La preocupación crece en Renca luego de la desaparición de dos niñas de 12 años, Antonella y Marianela, quienes fueron vistas por última vez durante la tarde del jueves, después de salir de su establecimiento educacional. Sus familias iniciaron una búsqueda desesperada mientras Carabineros desarrolla diligencias para intentar establecer dónde se encuentran.
La información conocida hasta ahora apunta a que las menores podrían haber tenido la intención de trasladarse hacia un sector de naturaleza. La madre de Antonella relató que su hija le había manifestado previamente su interés por conocer un bosque y que incluso le había pedido ayuda para organizar una salida de ese tipo. Sin embargo, la familia jamás imaginó que ese interés terminaría relacionado con la desaparición de ambas menores.
La búsqueda se extendió inicialmente hacia los cerros Renca y Colorado, luego de que cercanos recibieran antecedentes que apuntaban a ese destino. Pero el caso sumó una nueva arista cuando información asociada a la ubicación de un teléfono celular situó a las niñas en Las Condes, una señal que amplió el radio de búsqueda y complicó todavía más el escenario para sus familias.

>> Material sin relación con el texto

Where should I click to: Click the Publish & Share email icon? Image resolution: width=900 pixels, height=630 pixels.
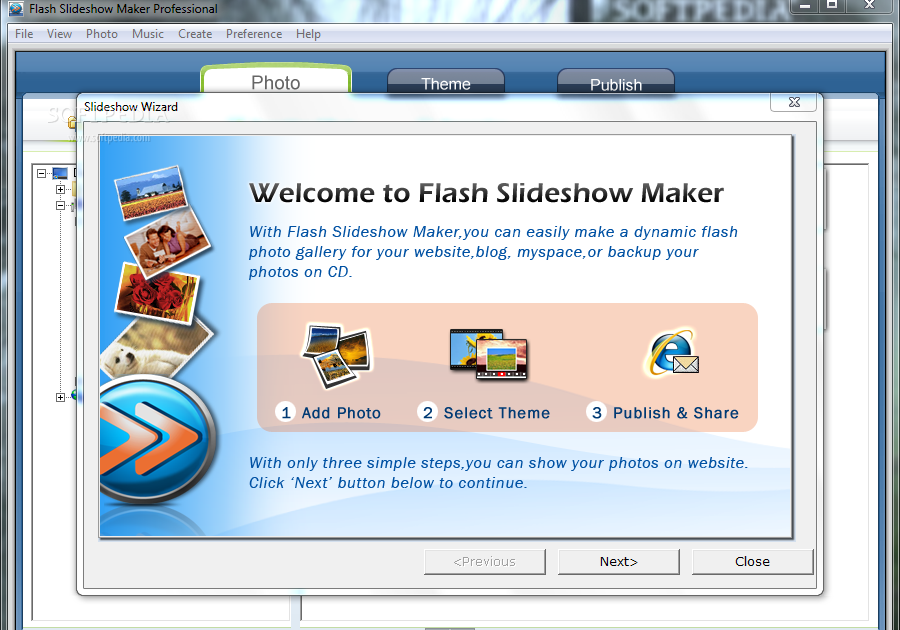click(x=671, y=355)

«Ellas son niñas muy buenas, muy amadas, y las necesitamos con nosotros, con salud, sanas. Principalmente decirles que son todo para nosotros», expresó la madre de Antonella, visiblemente afectada, durante una conversación con el matinal Contigo en la mañana. El llamado de la familia apunta a que cualquier persona que tenga información relevante la entregue a las autoridades.
Dos niñas de 12 años desaparecen
Otro antecedente que llamó la atención fue entregado por la propia madre de Antonella. Según relató, durante los últimos días había notado un cambio en el comportamiento de su hija. «Ella me refutaba mucho, me levantaba la voz, y ella no era de esa manera», contó. Además, reveló que la niña había solicitado unos zapatos para ir al cerro y posteriormente pidió una mochila de viaje a su abuela, elementos que ahora son considerados relevantes para reconstruir qué pudo haber ocurrido antes de su desaparición.
El hermano de Marianela también se sumó a la búsqueda desde las primeras horas. Según explicó, al enterarse de que las niñas no habían regresado, organizó un grupo de aproximadamente 20 personas para recorrer el sector. Incluso recordó que Marianela conocía el cerro debido a que allí habían enterrado anteriormente a una mascota familiar.
Por ahora, no existe confirmación sobre el paradero de las menores ni sobre qué ocurrió después de que salieron del colegio. Las distintas versiones sobre un posible traslado hacia un cerro, un bosque o incluso hacia otra comuna forman parte de los antecedentes que deberán ser contrastados por los investigadores.
La prioridad está puesta en encontrarlas. Mientras las familias recorren distintos sectores y las policías realizan diligencias, el llamado es a evitar especulaciones y entregar cualquier información concreta a las autoridades. En casos que involucran a menores de edad, cada dato puede resultar decisivo.